#### [WORK ORDER]
Your answer must consist of the lines running from the one that holds "Select the column" to the end of the data, copied exactly.

(RECORDS FOR PROCESSING begins)

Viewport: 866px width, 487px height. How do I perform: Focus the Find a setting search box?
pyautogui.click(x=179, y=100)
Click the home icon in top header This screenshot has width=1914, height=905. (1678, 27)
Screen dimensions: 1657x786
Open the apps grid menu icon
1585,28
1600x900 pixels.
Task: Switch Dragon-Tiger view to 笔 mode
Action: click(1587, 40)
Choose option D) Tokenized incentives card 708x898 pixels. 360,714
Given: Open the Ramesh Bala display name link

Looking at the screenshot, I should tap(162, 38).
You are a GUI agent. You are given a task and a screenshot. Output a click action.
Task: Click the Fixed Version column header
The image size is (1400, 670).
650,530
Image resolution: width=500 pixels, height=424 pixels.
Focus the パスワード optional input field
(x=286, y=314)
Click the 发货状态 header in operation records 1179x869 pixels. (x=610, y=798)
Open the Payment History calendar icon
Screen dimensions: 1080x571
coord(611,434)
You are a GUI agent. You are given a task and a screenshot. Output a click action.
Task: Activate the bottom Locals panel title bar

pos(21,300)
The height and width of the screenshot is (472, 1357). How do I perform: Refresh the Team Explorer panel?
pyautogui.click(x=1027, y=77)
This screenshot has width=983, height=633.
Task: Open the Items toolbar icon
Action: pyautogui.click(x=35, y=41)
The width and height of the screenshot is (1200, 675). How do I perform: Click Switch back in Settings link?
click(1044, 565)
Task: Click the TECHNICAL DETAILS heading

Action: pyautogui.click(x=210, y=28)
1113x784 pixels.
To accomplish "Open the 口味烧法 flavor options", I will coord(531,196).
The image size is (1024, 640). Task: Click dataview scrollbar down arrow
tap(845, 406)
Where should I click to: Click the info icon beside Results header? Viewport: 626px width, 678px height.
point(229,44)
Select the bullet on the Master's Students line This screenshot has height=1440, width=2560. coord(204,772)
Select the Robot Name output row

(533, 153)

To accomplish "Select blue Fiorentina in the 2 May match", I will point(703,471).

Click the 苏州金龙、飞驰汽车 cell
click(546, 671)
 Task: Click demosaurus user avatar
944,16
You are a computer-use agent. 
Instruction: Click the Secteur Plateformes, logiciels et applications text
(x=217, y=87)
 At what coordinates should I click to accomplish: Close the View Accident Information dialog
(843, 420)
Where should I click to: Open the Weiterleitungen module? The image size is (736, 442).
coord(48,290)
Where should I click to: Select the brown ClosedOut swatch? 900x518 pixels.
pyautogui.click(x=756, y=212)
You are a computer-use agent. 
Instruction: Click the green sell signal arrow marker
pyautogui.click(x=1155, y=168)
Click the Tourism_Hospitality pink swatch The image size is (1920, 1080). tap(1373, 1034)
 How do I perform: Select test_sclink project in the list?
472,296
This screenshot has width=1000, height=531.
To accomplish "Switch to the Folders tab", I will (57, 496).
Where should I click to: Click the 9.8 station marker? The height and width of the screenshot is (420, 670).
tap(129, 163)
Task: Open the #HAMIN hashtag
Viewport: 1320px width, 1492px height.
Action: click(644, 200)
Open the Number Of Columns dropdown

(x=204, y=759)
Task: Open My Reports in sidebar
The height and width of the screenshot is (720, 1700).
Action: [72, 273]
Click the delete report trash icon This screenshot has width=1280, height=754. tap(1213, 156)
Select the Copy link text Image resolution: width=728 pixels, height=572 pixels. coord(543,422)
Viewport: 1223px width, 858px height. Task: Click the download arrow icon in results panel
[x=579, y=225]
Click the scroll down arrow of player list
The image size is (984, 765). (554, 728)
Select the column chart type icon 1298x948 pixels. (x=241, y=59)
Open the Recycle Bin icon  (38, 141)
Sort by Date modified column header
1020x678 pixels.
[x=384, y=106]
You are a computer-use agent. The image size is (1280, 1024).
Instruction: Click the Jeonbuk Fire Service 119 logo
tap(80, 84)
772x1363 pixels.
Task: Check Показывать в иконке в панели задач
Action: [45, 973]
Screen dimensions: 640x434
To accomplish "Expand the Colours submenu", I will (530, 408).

(RECORDS FOR PROCESSING ends)

#### [RESPONSE TO THE EXERCISE]
Select the column chart type icon 1298x948 pixels. (x=241, y=59)
Open the Recycle Bin icon  (38, 141)
Sort by Date modified column header
1020x678 pixels.
[x=384, y=106]
You are a computer-use agent. The image size is (1280, 1024).
Instruction: Click the Jeonbuk Fire Service 119 logo
tap(80, 84)
772x1363 pixels.
Task: Check Показывать в иконке в панели задач
Action: [45, 973]
Screen dimensions: 640x434
To accomplish "Expand the Colours submenu", I will (530, 408).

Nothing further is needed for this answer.